The new calls, on top of the port’s other two G6 services from Asia, could signal a validation of Halifax’s long-term strategy of positioning itself as the port with the deepest harbor on the east coast of North America, with a draft of 52.5 feet, and the closest to the Suez Canal. “We’ve always known that our strength is our water depth and the fact that we can take super post-Panamax vessels,” Oldfield said in an interview with JOC.com.
Asian cargo, primarily imports, now accounts for about half of the port’s overall volume. “We expect to see more of the 8,000-TEU ships call here, and it won’t be too long before we see 10,000-TEU ships because of the cascading effect,” she said.
The port registered good volume growth from 2010 to 2013 following the global financial crisis of 2009, but suffered a 9.5 percent drop in container volumes to 400,063 TEUs last year and another 4.5 percent decline in the first half of this year when severe winter weather plagued operations. “It was only 2014 that hit us for a bit of a loop and the first quarter this year,” she said.

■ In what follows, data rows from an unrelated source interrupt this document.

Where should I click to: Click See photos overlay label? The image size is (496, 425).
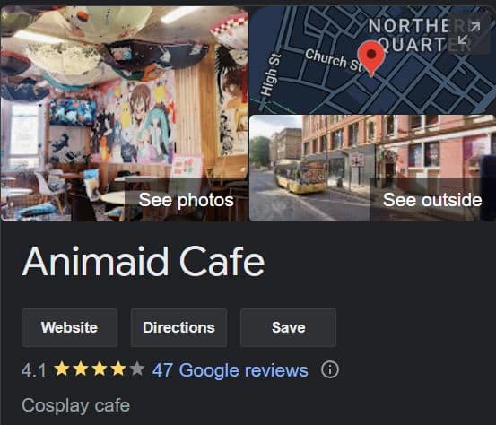(186, 200)
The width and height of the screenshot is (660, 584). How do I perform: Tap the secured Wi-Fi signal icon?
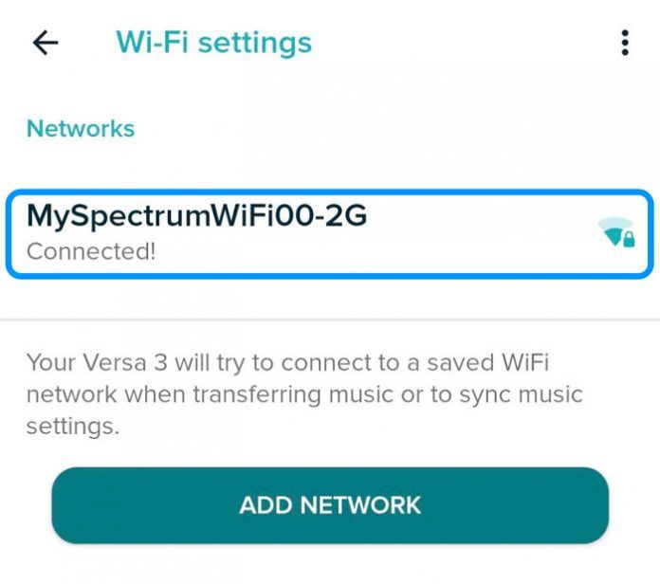coord(615,231)
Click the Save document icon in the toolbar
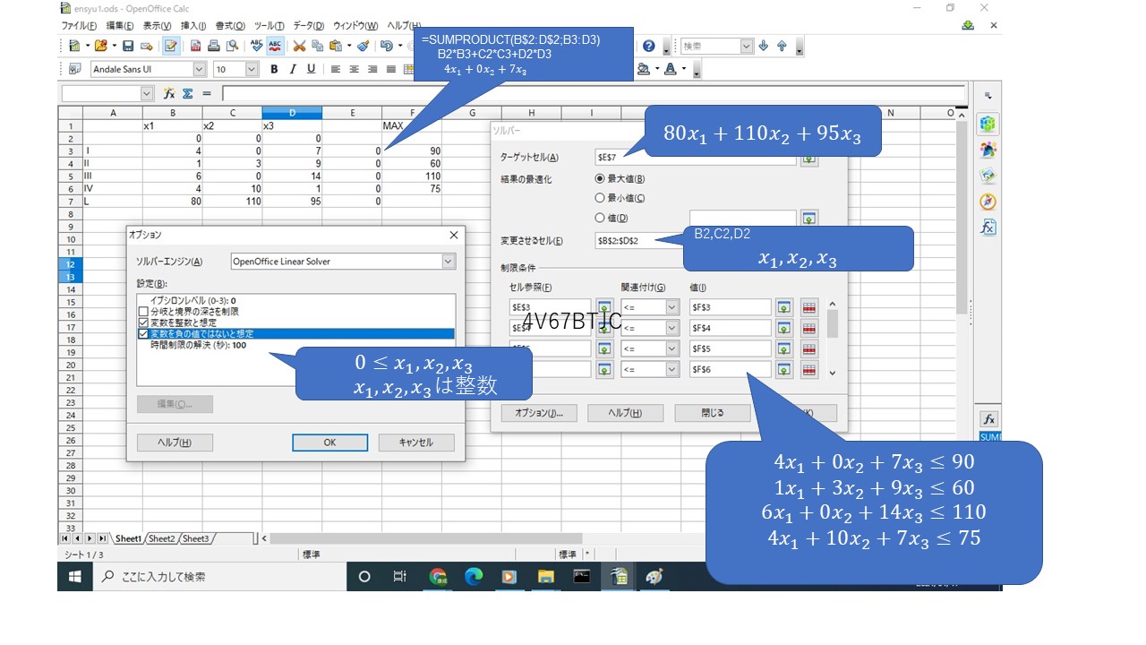The image size is (1146, 645). [128, 46]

Halifax had such a terrible winter in 2014 that it failed to benefit from the severe congestion at U.S. West Coast ports that caused the diversion of so much Asia cargo to the East Coast. But the port may benefit from the opening of a second lane in the Suez Canal on Aug. 6. “That’s going to be really helpful, because it will reduce wait time and improve transit time,” Oldfield said. “I would see that rather than the opening of the new locks in the Panama Canal next year as having a more immediate impact for us.”

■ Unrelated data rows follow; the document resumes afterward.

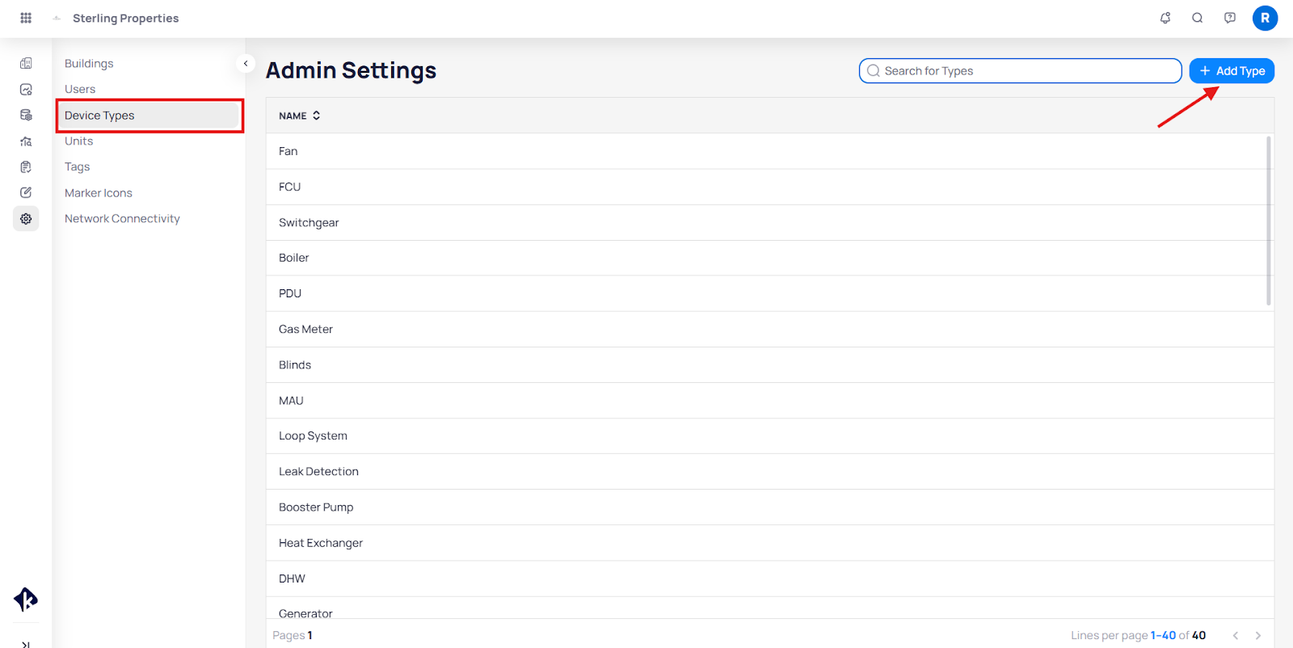Go to the next page arrow
The width and height of the screenshot is (1293, 648).
click(x=1258, y=636)
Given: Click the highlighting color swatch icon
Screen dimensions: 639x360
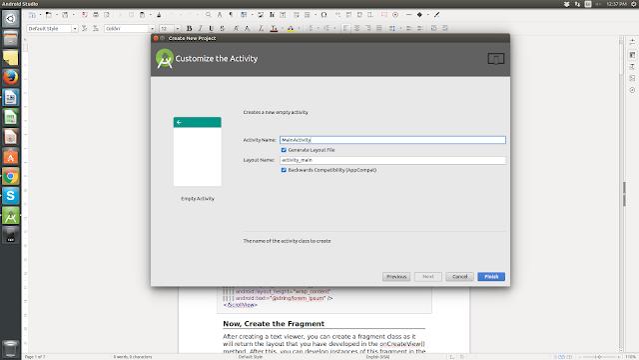Looking at the screenshot, I should pyautogui.click(x=291, y=29).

The two new Asia calls don’t necessarily mean Halifax will load and unload more container volumes because Montreal is closer to the main import markets in Ontario and the U.S. Midwest. In addition, eastern Canada’s main exports of paper and pulp have been curtailed by declining overseas demand from newspaper and magazine publishers. “The outbound side has been pretty sluggish,” Oldfield said.
The port’s outbound volumes may be strengthened by the Bank of Canada’s July move to cut interest rates again and stimulate manufactured exports, which lowers the cost of Canada’s manufactured exports.
Oldfield is realistic about the port’s import and export volume challenges. “The larger vessels should mean more slots allocated to Halifax in and out, but that means there is a whole lot more scouring that needs to happen in Atlantic Canada and in our hinterland to make sure to take up the capacity on those vessels.”
Halifax has traditionally had a balance between imports and exports, but imports have started to increase, while exports have shrunk in the last year. “We have a pretty healthy share of imports into Ontario and Chicago,” Oldfield said.
Atlantic Canada is not a big market for Halifax imports because its population is only 2.3 million. “Compare that to New England, which has 14.5 million,” she said. That’s why she considers another new service that started in February so important — the trans-Atlantic calls by Icelandic shipping line Eimskip. The Eimskip service gives the port direct calls with New England at the Port of Portland, Maine. The service originates in Rotterdam and calls at Immingham in the U.K. and Argentia in Newfoundland and Labrador before calling at Halifax and Portland.
“That’s a very important service for us because it hits those 14.5 million people in New England,” Oldfield said. “That’s priceless because those are our natural, historic trading partners on the north-south axis as opposed to east-west.” The Eimskip service has added a third ship to the rotation and is increasing its calls at Halifax to as many as 31 this year. Halifax has not had a direct maritime connection with New England for several years and has struggled to get one going again.
The three new regular services at Halifax should turn Halifax’s volume numbers positive this year, despite their first-half decline.
“I don’t have a crystal ball, but based on what we’re seeing and what we’re projecting for the balance of the year, we do anticipate seeing positive numbers,” Oldfield said. “I would not be surprised to see growth in the vicinity of 3 to 5 percent.”